The pilot that Pay.UK announced yesterday is also not the full answer. The way the pilot worked was that a small number of banks shared customer data with three fraud vendors, who then built fraud detection models with all the data. They then backtested those models against each bank's individual data. Unsurprisingly, this analysis showed that the models using the joint data were better at detecting fraud than when the models were trained merely on each bank's individual data. The issue is that the resulting fraud overlay that the industry can use is actually little more than a score derived on the data—rather than the data itself.
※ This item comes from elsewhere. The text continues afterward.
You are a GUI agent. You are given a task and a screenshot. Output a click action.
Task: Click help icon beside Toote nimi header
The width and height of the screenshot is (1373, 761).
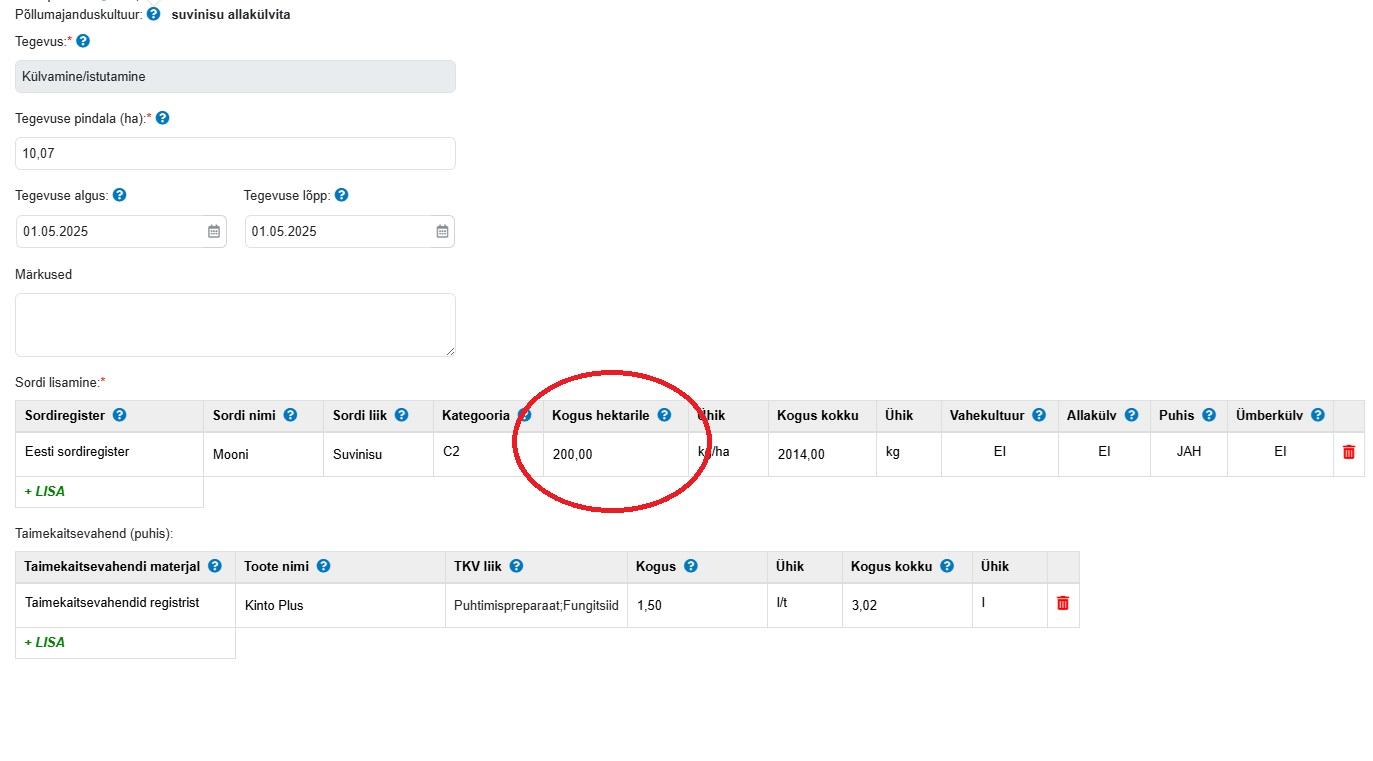click(x=324, y=566)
And yet insiders have intimated to us that all of Pay.UK’s work to advance New Payments Architecture and publish specs on data sharing standards are indefinitely paused.

But scams are ultimately a challenge of data asymmetry. A sending bank banks the victim, a receiving bank banks the perpetrator, and neither side has complete visibility into the risk characteristics of the transaction. Each side might be able to triangulate whether the other customer has appeared on a blacklist, but certainly not the core identity, behavioral, or financial characteristics that predict trustworthiness or malfeasance. And so, similar to how positive data in the credit reports in Brazil led to increased lending, we think data pipes need to be built between banks to protect real-time payments.

The UK was world-leading in rolling out 24/7 real-time payments in 2008. The mandatory reimbursement legislation entering into force later this year will also be world-leading, both in its protection of consumers, but also in its absoluteness as an instrument of that protection. The UK financial sector has an opportunity to be market-leading here in implementing a data-sharing layer that is built around the contours of today's payments. Pay.UK and the industry need to be more ambitious in building data-sharing protocols to address scams and divorce the current correlation of faster payments with faster fraud.